De kantonrechter oordeelt als volgt. In beginsel geldt het opzegverbod tijdens ziekte. Niet ter discussie staat dat werknemer onvoldoende gevolg heeft gegeven aan de door Hago Zorg en de bedrijfsarts gegeven redelijke voorschriften, dat hij niet voldoende heeft meegewerkt aan door hen getroffen maatregelen en dat hij regelmatig de passende arbeid niet heeft verricht waartoe Hago Zorg hem in de gelegenheid heeft gesteld. De vraag is of voor dat (ernstig) verzaken van zijn re-integratieverplichtingen een deugdelijke grond was, zoals werknemer aanvoert. Hij stelt dat zijn alcoholverslaving dermate ernstig is dat hij niet meer op normaal niveau kan functioneren. De kantonrechter overweegt dat het op de weg van de bedrijfsarts ligt dat hij moeite doet om de juiste diagnose te stellen. Uit de door Hago Zorg in het geding gebrachte verslagen is niet op te maken dat de bedrijfsarts bij de klachten en symptomen van werknemer voor ogen heeft gehad dat hij een (ernstige) alcoholverslaving had, met alle gevolgen van dien. Uit de informatie van de bedrijfsarts van ISS komt een heel ander beeld naar voren. Daaruit is af te leiden dat werknemer ten tijde van de ziekmelding bij Hago Zorg alcoholverslaafd was en dat de verslaving in ieder geval tot de opname in de Jellinekkliniek in april 2023 zeer ernstig was en de (fysieke) gevolgen ervan groot.
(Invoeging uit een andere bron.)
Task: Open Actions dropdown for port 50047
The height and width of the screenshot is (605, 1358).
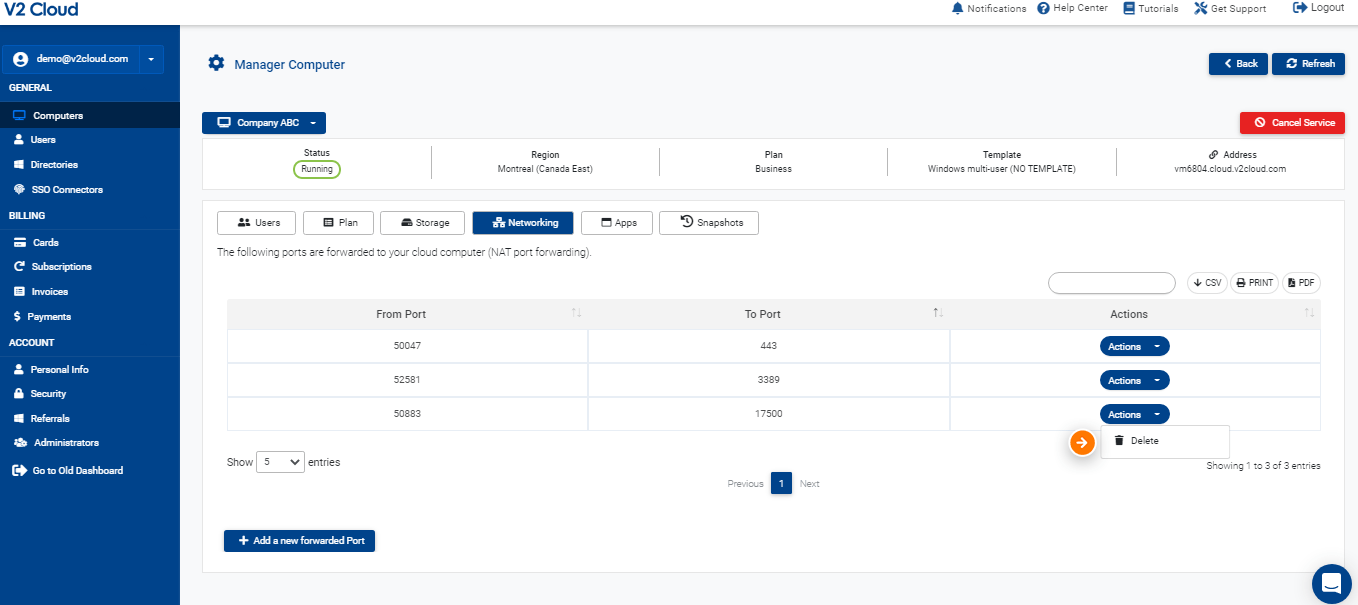Action: (x=1134, y=347)
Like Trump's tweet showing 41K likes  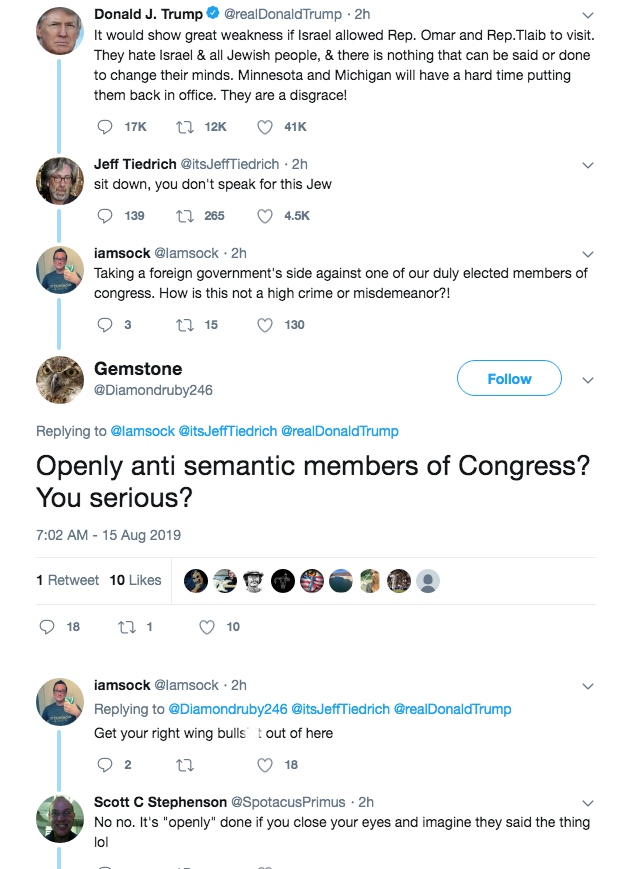265,127
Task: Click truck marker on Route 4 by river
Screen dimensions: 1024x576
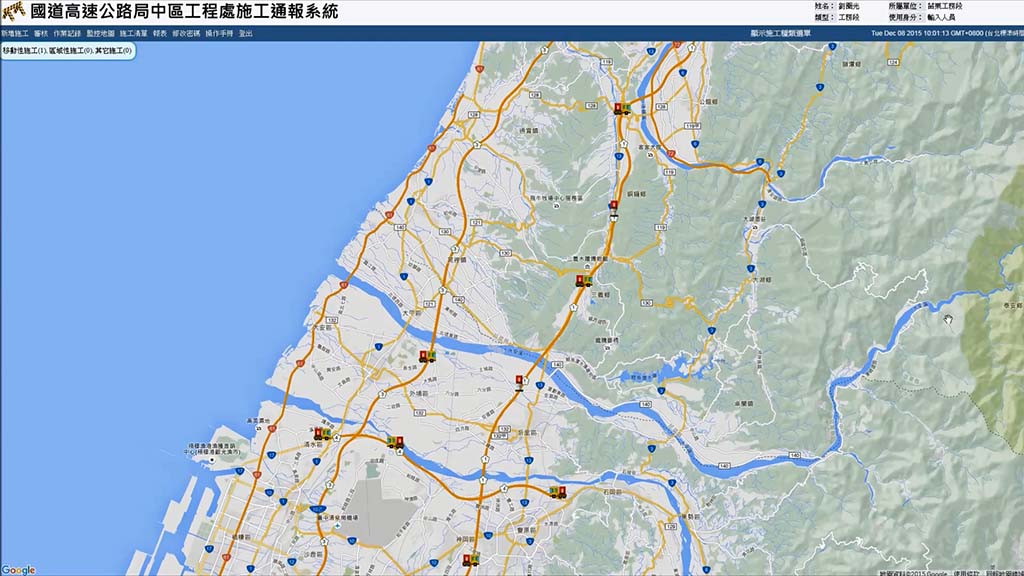Action: point(396,441)
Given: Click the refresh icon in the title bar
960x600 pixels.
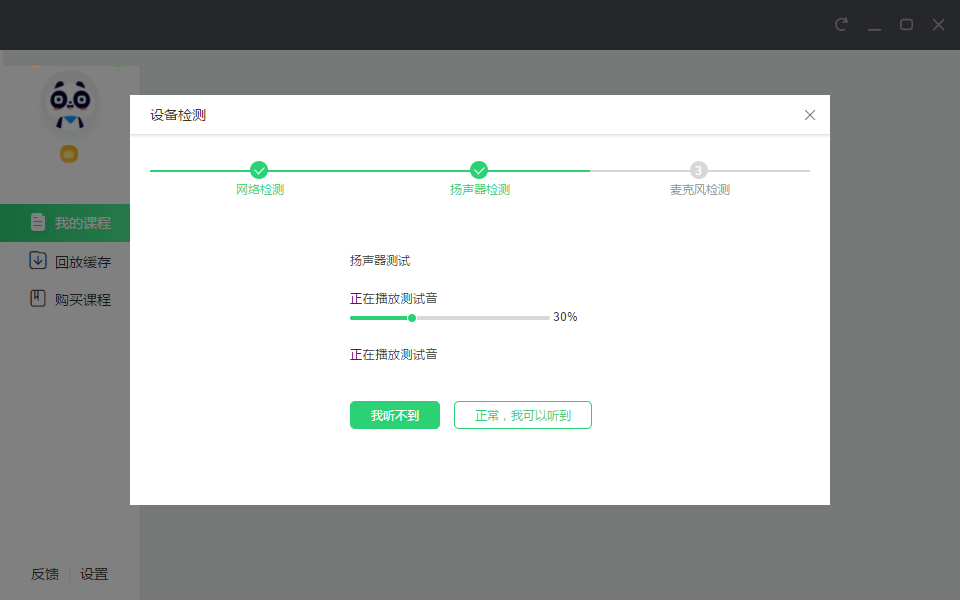Looking at the screenshot, I should (842, 25).
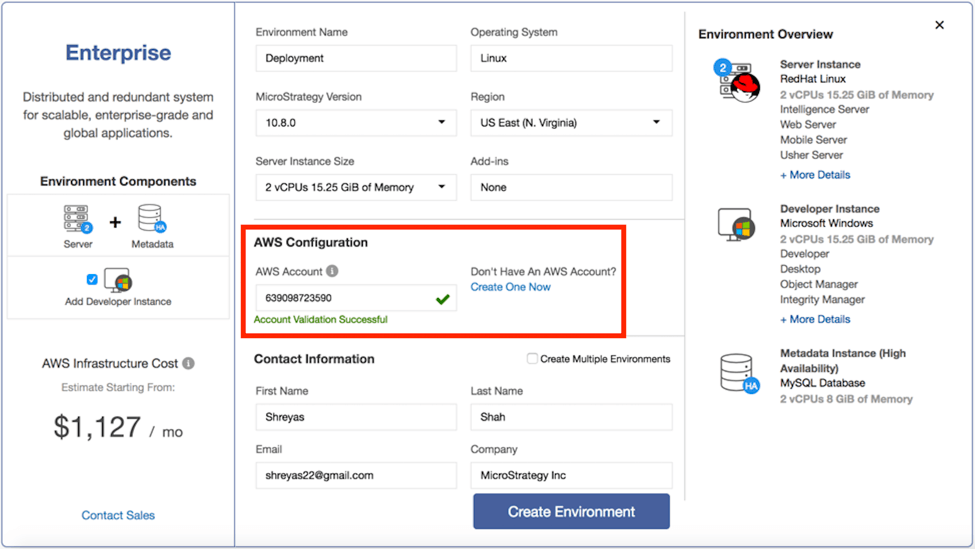Click the Windows Developer Instance icon
Image resolution: width=975 pixels, height=549 pixels.
pos(737,225)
Ook dat werknemer lijdt aan levercirrose, hartritmestoornis en trombocytopenie (bloedstollingsproblemen) en gemiddeld een keer per maand epileptische aanvallen heeft, is niet betwist. Uit deze informatie wordt voldoende duidelijk dat vanwege de aard en de ernst van de alcoholverslaving, werknemer niet te verwijten valt dat hij afspraken met betrekking tot zijn re- integratie (veelvuldig) niet is nagekomen. Gezien het voorgaande kan niet geconcludeerd worden dat werknemer zonder deugdelijke grond zijn verplichtingen van artikel 7:660a BW niet is nagekomen. Een eventuele (ernstige) verstoring van de arbeidsverhouding is terug te voeren op de ziekte van werknemer en dan geldt het opzegverbod. Ook de combinatie van omstandigheden (i-grond) kan Hago Zorg om dezelfde reden niet baten. De conclusie is dat het verzoek tot ontbinding wordt afgewezen.